Coffee drink made using espresso and vanilla sugar

Raf coffee (раф-кофе) is a popular coffee drink in some countries of the former USSR, which appeared in the late 1990s in Russia. It is prepared by adding cream and vanilla sugar to a single shot of espresso and then foaming the mix with the espresso machine's steam wand. The main differences from a latte are the use of vanilla sugar and cream instead of milk and the fact that the whole mix is foamed together instead of just milk. Vanilla sugar is often substituted with syrup.

== Recipe ==
First, some syrup is poured into the coffee container, then 35 mL of espresso is added. Then warmed cream is added with a fat content of no more than 30% with the addition of vanilla sugar, and all the ingredients are heated to 66 C degrees in a pitcher. Often, ready-made raf is sprinkled with ground cinnamon. There are various variations of the drink with the addition of specific ingredients: alcohol, honey instead of sugar, lavender etc.

== History ==
Raf coffee appeared in 1996–1997 as a result of experiments in the Moscow coffeehouse "Coffee Bean". One of their regular customers, Rafael Timerbaev, asked the barista to serve him something new. As a result of the experimentations of three baristas (Gleb Neveikin, Artem Berestov and Galina Samokhina), a new beverage was created, originally named "coffee for Raf". Later, visitors began to ask for "the same coffee as Raf", and gradually the name was shortened to "Raf coffee" or simply "Raf". After a while, this coffee drink became popular in all coffeehouses throughout Russia. It is considered a very popular coffee drink in Moscow. By 2018, raf coffee has spread beyond the borders of Russia – coffeehouses in Ukraine, Kyrgyzstan, Kazakhstan, Moldova and Belarus also prepare it. Outside the CIS, raf coffee is practically unknown, although according to some sources, this drink is also made in some Czech coffeehouses.
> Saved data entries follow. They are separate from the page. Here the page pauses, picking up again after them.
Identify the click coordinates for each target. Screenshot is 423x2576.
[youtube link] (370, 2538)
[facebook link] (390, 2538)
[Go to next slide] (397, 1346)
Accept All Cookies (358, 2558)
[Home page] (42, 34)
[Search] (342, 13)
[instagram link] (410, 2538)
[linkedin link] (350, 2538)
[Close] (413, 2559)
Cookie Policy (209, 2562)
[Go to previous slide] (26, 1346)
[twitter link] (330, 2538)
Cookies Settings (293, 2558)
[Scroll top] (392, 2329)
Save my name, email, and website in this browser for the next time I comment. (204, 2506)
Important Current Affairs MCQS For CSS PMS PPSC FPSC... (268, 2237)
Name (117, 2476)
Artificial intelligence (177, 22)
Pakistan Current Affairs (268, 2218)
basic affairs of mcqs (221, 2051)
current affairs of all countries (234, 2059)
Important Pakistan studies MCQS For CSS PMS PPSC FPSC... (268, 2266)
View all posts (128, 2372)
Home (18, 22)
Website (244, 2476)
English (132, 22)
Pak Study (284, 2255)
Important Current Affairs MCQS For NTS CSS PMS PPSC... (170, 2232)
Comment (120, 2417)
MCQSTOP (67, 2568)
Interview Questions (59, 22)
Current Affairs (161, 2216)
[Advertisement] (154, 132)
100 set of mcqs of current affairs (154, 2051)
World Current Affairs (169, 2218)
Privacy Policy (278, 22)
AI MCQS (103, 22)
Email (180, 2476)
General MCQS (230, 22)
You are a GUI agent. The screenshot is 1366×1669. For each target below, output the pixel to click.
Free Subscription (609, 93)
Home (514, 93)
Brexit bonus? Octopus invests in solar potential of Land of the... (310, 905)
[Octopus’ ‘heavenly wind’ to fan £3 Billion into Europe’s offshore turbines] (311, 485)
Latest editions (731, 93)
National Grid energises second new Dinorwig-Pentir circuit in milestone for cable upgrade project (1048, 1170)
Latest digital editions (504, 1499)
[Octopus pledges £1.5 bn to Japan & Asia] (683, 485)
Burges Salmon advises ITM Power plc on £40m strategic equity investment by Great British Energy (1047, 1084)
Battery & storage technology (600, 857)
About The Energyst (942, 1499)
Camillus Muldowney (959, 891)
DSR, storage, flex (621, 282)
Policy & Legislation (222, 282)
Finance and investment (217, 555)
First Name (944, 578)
Some Russian coffee experts criticize raf coffee for the fact that the taste of cream and vanilla sugar practically drowns out the aroma of espresso, however, they admit that this coffee drink is one of the few coffee innovations originally from Russia. In addition, the very fact of the popularity of a rather sweet drink is indicated by them as a characteristic feature of Russian coffee culture.